There’s also the pesky reality that they’re often embellished and written to be picked up by keyword-driven screening engines, which distorts analysis and results. Think back to your own hiring experiences; how many times has that candidate who looked so great on paper disappointed in reality? And have you ever had great colleagues who didn’t go to great schools or work at fancy corporates but who have shined in the real world? So don’t ignore a CV, but don’t rely on it exclusively!
And there are limits on the availability of “outcome data” — i.e., how do people actually perform once on the job? Ultimately, you need good “training data” and time to build a good algorithm, which means you need a data set with outcomes you care about — i.e., what was the person’s productivity on the job, did they stick around, were they a great culture fit? Unfortunately, that data is rarely available when training an algorithm in recruiting contexts.
Unless you’re running predictions about actual performance, actual retention, and actual outcomes that matter — then you run a great risk that you’re just pattern matching the status quo, which may entrench the same hiring mistakes, the same biases, the same lack of diversity that we already see.

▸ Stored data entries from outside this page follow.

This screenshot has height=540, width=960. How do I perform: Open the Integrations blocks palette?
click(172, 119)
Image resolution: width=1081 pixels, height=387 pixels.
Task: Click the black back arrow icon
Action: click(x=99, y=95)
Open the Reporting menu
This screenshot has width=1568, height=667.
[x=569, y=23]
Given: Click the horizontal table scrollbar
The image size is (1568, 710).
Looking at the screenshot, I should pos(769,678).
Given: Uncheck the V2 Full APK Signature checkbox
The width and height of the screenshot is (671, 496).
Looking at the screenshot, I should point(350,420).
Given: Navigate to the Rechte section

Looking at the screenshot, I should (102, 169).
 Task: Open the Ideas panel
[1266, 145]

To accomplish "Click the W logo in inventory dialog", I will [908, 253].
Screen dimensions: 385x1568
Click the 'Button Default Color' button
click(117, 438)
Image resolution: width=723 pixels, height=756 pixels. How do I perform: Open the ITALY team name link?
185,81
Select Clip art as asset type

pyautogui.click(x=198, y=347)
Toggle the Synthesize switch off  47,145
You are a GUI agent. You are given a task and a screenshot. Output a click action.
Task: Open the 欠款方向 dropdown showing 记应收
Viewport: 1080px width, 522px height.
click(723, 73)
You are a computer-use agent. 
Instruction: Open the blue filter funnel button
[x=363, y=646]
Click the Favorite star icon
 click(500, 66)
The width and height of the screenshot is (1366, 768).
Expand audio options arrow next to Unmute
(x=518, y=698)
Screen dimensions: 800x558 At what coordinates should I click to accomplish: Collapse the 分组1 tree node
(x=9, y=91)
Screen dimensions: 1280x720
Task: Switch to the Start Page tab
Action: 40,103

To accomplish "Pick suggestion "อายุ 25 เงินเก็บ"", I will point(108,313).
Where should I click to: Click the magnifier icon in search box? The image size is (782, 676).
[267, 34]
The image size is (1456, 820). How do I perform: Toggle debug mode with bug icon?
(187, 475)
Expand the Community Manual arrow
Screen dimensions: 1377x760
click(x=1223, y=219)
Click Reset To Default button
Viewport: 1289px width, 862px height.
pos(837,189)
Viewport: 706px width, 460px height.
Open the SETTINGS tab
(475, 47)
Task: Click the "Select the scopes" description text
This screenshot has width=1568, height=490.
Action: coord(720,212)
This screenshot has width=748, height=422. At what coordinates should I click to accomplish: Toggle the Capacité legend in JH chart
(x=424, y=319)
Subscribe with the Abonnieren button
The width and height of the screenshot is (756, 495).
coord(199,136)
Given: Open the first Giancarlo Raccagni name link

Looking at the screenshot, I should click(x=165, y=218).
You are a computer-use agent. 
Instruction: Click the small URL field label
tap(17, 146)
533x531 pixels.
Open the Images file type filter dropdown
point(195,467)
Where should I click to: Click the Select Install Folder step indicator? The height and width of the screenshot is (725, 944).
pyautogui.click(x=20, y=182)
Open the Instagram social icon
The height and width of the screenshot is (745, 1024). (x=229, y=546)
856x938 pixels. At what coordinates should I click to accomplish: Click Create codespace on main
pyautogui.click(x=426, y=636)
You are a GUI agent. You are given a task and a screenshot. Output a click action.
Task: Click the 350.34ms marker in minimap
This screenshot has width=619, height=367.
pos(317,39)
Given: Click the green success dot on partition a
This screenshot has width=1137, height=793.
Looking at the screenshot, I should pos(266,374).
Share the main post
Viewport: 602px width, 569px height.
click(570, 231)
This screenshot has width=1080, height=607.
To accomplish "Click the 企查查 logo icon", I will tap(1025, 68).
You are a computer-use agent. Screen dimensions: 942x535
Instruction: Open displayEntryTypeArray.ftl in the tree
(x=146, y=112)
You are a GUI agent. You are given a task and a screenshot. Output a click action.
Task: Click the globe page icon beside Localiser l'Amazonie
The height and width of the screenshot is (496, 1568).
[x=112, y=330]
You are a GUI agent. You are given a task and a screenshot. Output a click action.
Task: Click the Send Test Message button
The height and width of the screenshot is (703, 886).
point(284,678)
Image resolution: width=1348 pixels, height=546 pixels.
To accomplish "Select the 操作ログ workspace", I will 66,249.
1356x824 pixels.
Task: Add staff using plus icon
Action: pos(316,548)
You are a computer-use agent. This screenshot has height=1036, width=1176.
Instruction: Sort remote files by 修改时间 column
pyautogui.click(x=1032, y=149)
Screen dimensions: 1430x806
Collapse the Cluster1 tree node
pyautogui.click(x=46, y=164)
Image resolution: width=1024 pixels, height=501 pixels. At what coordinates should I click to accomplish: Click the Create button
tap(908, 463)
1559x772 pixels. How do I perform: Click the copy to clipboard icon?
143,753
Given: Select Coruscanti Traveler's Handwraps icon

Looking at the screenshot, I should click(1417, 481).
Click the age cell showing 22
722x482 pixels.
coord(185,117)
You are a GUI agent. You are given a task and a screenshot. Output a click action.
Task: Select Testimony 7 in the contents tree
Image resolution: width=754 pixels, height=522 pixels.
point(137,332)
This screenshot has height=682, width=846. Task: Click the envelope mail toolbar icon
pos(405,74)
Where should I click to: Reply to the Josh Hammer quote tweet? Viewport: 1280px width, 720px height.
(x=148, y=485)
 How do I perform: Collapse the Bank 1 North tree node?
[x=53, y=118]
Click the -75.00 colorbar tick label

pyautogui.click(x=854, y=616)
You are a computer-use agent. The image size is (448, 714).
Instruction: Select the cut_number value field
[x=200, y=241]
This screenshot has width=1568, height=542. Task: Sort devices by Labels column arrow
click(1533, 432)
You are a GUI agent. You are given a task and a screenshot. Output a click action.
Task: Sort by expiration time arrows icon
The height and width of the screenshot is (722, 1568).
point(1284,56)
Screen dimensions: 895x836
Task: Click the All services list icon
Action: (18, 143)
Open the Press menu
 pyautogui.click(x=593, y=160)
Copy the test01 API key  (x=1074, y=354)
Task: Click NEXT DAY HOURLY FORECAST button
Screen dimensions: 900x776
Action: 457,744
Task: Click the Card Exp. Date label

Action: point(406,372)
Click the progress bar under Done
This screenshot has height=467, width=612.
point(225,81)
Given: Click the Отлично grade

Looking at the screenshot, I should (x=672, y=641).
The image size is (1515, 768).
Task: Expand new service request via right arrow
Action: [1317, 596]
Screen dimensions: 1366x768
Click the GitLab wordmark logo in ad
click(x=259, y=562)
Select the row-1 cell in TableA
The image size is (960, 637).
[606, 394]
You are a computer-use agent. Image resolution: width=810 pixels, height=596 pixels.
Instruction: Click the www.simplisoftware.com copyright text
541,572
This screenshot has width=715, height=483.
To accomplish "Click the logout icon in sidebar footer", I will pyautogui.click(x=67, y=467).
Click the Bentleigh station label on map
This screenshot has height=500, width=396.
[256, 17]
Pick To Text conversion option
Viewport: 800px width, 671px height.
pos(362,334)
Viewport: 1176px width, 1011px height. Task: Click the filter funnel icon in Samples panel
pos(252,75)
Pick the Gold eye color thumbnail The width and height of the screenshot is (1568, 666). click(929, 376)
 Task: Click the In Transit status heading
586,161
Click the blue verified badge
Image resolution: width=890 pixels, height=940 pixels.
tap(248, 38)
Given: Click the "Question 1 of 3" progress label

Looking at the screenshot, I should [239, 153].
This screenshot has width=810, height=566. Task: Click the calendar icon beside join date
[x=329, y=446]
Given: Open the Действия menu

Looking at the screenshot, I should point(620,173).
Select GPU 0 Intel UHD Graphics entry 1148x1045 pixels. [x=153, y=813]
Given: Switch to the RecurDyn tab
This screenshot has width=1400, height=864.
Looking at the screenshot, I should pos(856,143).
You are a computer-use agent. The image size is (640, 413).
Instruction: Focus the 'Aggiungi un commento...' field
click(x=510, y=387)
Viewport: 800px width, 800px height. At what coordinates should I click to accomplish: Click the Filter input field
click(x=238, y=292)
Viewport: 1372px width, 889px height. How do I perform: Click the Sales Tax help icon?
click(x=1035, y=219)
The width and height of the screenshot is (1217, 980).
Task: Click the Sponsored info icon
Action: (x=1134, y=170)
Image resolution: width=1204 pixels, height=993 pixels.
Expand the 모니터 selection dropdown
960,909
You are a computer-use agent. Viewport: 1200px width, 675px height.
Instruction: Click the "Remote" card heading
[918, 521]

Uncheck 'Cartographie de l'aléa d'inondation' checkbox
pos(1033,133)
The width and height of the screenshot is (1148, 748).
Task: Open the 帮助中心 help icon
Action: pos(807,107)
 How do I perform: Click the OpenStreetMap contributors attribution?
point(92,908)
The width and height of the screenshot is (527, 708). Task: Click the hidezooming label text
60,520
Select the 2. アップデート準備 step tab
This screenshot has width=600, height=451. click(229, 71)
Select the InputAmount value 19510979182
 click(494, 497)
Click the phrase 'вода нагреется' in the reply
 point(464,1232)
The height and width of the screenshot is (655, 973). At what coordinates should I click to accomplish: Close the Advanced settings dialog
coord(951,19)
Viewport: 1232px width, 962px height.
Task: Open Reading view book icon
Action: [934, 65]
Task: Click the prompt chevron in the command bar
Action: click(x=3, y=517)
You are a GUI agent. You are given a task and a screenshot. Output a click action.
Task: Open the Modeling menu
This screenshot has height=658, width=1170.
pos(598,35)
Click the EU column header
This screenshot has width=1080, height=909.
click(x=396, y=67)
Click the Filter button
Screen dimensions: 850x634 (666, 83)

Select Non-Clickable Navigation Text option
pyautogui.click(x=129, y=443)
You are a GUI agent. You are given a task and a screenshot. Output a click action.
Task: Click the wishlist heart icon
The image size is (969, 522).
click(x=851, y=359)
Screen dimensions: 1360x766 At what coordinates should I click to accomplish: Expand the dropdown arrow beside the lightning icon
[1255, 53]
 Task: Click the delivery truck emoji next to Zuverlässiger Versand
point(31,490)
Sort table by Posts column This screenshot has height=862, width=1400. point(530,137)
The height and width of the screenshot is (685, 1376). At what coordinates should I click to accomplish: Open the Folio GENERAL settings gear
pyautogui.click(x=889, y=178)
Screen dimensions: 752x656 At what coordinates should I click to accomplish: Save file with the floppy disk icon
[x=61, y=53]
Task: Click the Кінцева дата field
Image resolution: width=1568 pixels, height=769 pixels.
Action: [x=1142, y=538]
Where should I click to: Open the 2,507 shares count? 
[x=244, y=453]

But if CV data is all we’ve got, what’s a recruiter to do? Well, we can start to generate new data and new signals. Our technology automates the collection of dozens of new, user-generated data points — raw data about experience and salary expectation, performance data drawn from cognitive and competency tests, and the meta-data about how a candidate goes through the process which can be mined for motivation, speed, curiosity. As we use this treasure trove of new data to supplement traditional CV data, we become even more excited about the promise of machine learning approaches to make sense of it, yielding better matches for companies and candidates alike.
So, it’s an exciting time for AI (particularly as my brilliant brother joins one the coolest AI companies out there — congrats Tom!), but I don’t think it will be the standalone silver bullet in recruiting for some time to come. Humans are just too darn complicated.